Dies twitterte am Freitag der italienische nationale Bergrettungsdienst. Neben dem Schweizer habe ein Passagier französischer Nationalität das Unglück überlebt. Sie wurden mit schweren Frakturen per Hubschrauber ins Krankenhaus der Stadt Aosta gebracht. Ihr Zustand sei kritisch, hiess es.

Mehrere Helikopter waren mit Rettern auf dem Weg zu der Unfallstelle. Es wurde zunächst nicht ausgeschlossen, dass es weitere Opfer gibt.
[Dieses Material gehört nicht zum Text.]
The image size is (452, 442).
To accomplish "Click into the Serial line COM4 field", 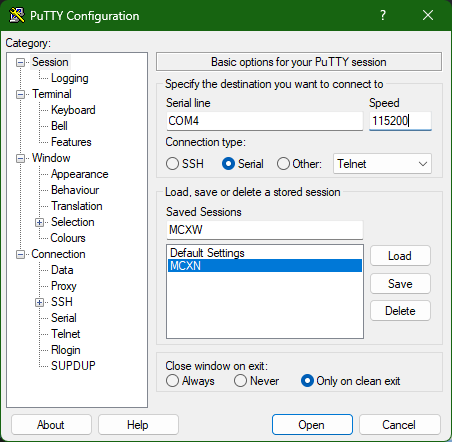I will coord(265,121).
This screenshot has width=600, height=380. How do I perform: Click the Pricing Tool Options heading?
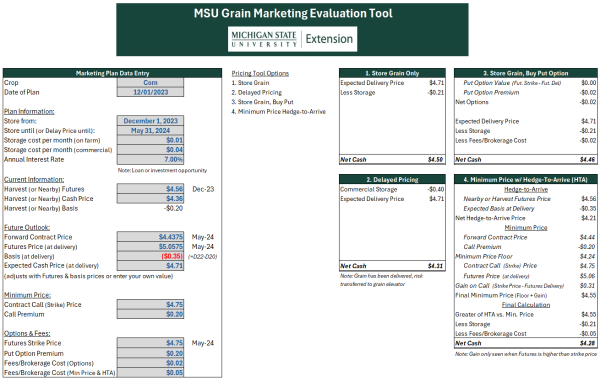pos(260,73)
Die Suche nach zwei möglichen Vermissten musste am Freitagabend wegen Dunkelheit unterbrochen werden.

Italienische Medien berichteten, dass der Hubschrauber aus Courmayeur zum Heli-Skiing im Einsatz war. Das Kleinflugzeug war laut Nachrichtenagentur ADN Kronos im französischen Skiort Megève gestartet. Der Unfallort liegt im Länderdreieck zwischen Italien, Frankreich und der Schweiz im hochalpinen Gebiet.
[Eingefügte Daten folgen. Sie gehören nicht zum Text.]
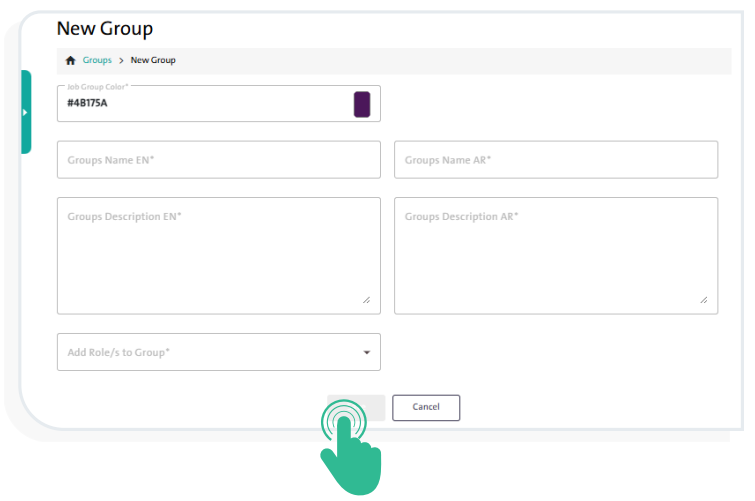Click the dropdown arrow for roles
Viewport: 755px width, 501px height.
click(367, 353)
Am Abend seien die Bergungsarbeiten wegen der Dunkelheit und der Gefahr am Einsatzort abgebrochen worden, so die Bergrettung. Die Suche sollte am Samstag weitergehen.

Die italienische Luftfahrtbehörde hat Untersuchungen zu den Ursachen des Unglücks eingeleitet. Pio Porretta, der Direktor des Zivilschutzes im Aostatal, erklärte, die Wetterbedingungen seien zum Zeitpunkt des Unglücks gut gewesen.